When I’m in youth group with the kids, I make sure to pay equal attention to the boys and girls. But I really enjoy those times when the boys and I get some time just to talk amongst ourselves. No, we don’t beat our chests or beat on drums or beat on anything. We talk. The shy, bookish, clumsy ones who look like Hugo at 15 talk. The graceful, proud, “alpha male cool boys” talk. The black boys talk. The white boys talk. The Peruvian boy talks. There are moments of rough humor, but I never use objectification of women to try and create a bond with these guys. (Nothing could be more counter-productive.) We talk about girls, and we talk about parents, and we talk about the pressure to “be a man”. And I don’t deliver stirring lectures about self-control and responsibility. Mostly, I shut up and listen. And I ask questions. And I always, always, always try and suggest that they think of manhood in terms different from those that our culture uses to define the term. It isn’t easy work, but it’s good work.

Oh, and yes, all the boys in my youth group hug. Squirrelly, chest-bumping boy hugs to be sure, but hugs nonetheless.

What can I offer my boys that a female youth leader can’t? Not much, except for one crucial thing: Most of these boys have been loved on and cared for by women all of their lives. They are accustomed to getting whatever validation and acceptance they do get primarily (if not in some cases, exclusively) from women. That validation and love and affirmation is terrific — but as a young man, I longed for older men to approve of me (hence my hero worship of my graduate advisers). To say that sex makes no difference is to ignore the longing that I know was in my heart and which is clearly in the hearts of so many of these boys whom I love so damn much.

And for the record, I’m still bookish. I’m still a geek. If my posts have created the impression that I am some sort of “hail fellow, well met” bouncing ball of testosterone, I am sorry.

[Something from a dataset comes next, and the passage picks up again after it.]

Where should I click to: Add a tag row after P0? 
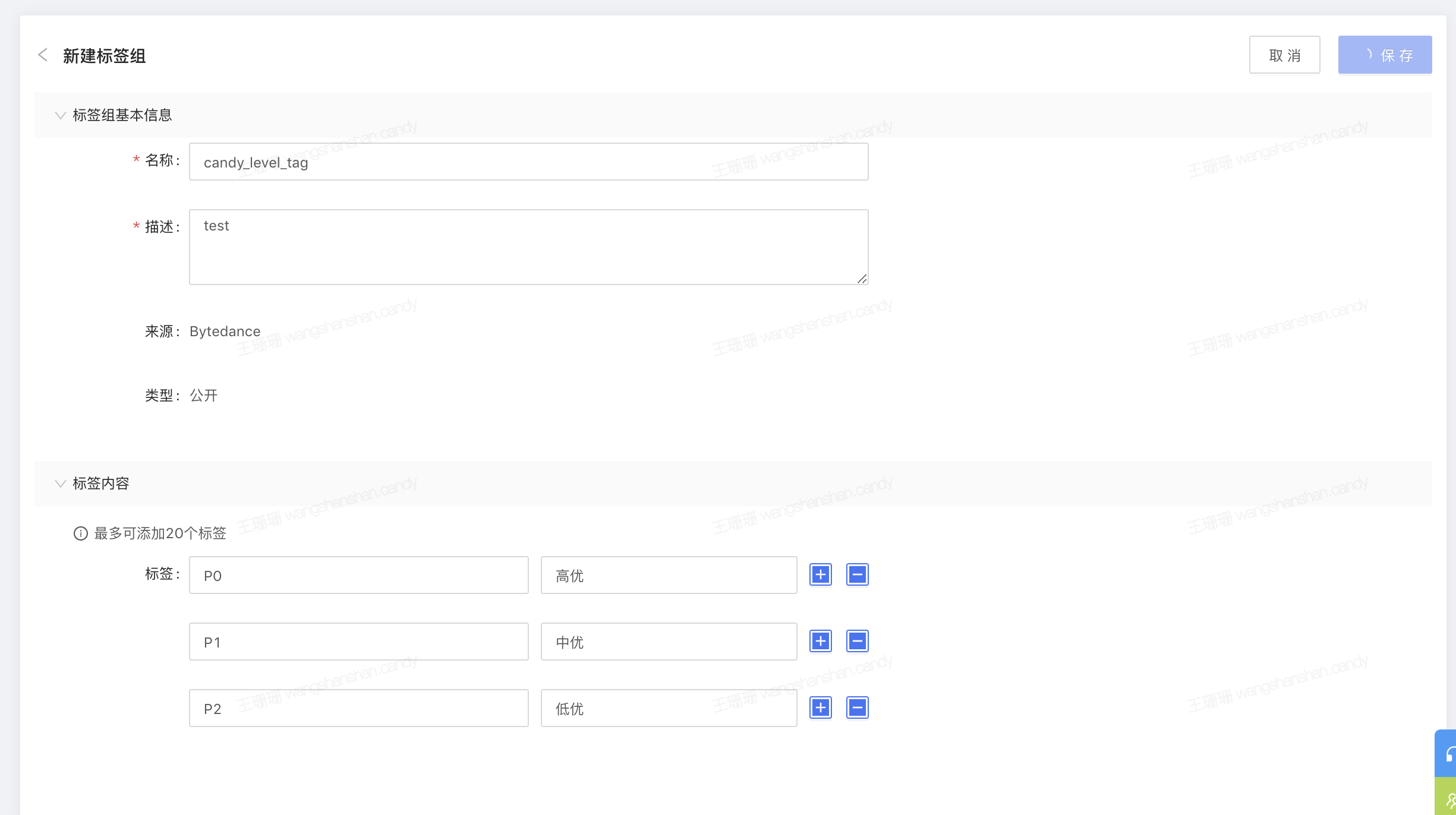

5 thoughts on “Loving the bookish and the cool

  1. The thing I like best about the posts you put up here regarding feminism, sexuality and gender issues is the fact that you aren’t afraid (as a man) to start these kinds of conversations. That’s why I enjoy coming back here all the time…

  2. My wishes and hopes go with you.

    Personally, while I don’t do any work with teenagers, I know that I would be as terrified of dealing with teenage boys as you were.

    I also agree with Rhesa, I greatly respect your willingness to start this conversation, and your willingness to continue to have this conversation even when some of the participants (myself, for one) seem to have more invested in damning you than in listening to you. I still don’t agree with the parts of your beliefs that feel essentialist, and I feel like they get in the way both of what you are trying to communicate, and what you are trying to see, but I am developing a respect for you otherwise.